Limitations (as stated by authors)

  • The model assumes no subclonal drivers at observable cell frequencies. Tumors with ongoing selection (e.g., CLL with subclonal drivers) are not well-described.
  • Loss of heterozygosity (LOH) is not modeled. LOH rates in non-CIN tumors are low enough (~10^−6 per division) that results should still hold; CIN tumors with high LOH rates require separate treatment.
  • Driver mutations appearing during clonal expansion are not considered. The model applies to neutral evolution during clonal expansion — relevant for metastases and some primary tumors but not for tumors undergoing selection.
  • Spatial constraints are not modeled in this paper (a spatial version exists in Waclaw et al., 2015).
  • The model does not explicitly model the stem cell hierarchy; however, the authors argue that mutations observable above 0.1–1% frequency will be those in the stem cell population, which behaves as described.
  • Plateau phases after clonal expansion may alter frequencies.
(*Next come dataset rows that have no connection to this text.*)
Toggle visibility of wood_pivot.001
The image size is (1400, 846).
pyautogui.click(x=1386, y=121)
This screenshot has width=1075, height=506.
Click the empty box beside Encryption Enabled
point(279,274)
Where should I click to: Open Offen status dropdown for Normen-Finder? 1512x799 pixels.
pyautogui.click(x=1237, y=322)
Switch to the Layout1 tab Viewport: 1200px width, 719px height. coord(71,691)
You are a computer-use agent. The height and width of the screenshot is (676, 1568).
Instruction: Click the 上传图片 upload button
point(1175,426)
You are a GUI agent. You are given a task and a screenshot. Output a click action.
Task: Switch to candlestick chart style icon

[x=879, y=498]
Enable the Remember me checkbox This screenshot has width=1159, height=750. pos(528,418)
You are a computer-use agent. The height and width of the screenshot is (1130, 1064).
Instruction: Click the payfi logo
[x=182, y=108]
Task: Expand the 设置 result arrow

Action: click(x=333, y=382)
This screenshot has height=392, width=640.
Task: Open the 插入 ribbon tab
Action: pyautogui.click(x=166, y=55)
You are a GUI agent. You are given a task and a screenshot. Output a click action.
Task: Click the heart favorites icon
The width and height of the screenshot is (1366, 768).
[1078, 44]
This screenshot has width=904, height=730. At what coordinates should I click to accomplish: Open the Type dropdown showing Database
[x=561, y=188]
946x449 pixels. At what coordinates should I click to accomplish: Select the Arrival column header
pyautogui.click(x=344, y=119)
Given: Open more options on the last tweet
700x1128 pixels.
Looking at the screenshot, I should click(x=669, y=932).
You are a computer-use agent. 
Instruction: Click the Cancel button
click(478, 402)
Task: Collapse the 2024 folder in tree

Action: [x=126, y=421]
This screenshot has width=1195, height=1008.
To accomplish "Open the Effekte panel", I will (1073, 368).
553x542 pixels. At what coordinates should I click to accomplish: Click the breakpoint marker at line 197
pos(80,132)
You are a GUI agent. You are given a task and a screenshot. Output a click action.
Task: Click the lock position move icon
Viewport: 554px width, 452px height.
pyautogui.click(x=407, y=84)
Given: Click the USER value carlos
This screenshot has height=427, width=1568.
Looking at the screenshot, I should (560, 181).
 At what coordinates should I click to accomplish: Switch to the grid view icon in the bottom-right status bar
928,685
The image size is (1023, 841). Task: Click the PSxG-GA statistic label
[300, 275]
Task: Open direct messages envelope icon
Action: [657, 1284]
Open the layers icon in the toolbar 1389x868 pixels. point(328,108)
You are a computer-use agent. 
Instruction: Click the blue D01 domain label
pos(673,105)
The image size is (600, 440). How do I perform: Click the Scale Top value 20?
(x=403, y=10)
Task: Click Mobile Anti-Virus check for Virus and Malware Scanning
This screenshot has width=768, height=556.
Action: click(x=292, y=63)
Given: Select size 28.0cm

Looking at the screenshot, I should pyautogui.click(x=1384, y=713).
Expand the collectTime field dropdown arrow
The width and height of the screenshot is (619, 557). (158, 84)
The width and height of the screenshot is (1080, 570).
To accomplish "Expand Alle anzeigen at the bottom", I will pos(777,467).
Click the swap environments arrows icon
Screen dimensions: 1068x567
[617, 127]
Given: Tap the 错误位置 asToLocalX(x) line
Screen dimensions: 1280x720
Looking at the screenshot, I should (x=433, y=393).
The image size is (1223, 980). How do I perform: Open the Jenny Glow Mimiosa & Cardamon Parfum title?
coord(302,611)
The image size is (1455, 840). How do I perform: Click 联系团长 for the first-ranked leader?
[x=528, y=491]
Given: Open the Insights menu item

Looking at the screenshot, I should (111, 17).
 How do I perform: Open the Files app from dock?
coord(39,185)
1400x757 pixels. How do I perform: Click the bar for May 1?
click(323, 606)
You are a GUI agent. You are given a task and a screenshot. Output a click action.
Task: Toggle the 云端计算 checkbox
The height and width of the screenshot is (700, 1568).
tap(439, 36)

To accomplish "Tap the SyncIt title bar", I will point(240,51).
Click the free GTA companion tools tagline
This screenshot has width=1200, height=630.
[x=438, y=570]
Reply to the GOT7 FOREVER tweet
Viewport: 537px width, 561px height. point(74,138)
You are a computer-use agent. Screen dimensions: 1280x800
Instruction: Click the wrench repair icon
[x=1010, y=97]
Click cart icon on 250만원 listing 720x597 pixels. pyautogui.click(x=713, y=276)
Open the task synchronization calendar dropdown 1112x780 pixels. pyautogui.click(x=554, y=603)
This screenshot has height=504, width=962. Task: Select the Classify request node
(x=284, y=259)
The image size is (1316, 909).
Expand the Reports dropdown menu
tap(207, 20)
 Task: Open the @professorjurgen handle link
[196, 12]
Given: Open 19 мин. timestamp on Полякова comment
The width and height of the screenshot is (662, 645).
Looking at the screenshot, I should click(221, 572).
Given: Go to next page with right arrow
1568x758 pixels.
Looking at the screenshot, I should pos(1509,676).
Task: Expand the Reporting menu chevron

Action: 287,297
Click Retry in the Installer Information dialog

In the large-time limit, old mutations either fix or go extinct; new mutations during the plateau are generally not at observable frequencies if the population size is ≥10

Relevance to Clonal Evolution

This paper provides the mathematical foundation for interpreting passenger mutation frequency spectra as a window into tumor growth dynamics. It shows that the death-birth ratio δ is as important as the mutation rate in determining the observed VAF distribution — a finding that directly impacts how neutrality tests (such as the 1/f test) should be calibrated. The insight that clonal passenger mutations accumulate during expansion, not all in the first cell, refines the interpretation of truncal mutations in phylogenetic reconstruction. The tree-shape result (star vs linear as a function of δ) provides a theoretical null model against which observed phylogenies can be compared. This paper extends the Bozic 2010 driver-passenger model to the full passenger frequency spectrum and connects it directly to observable sequencing data.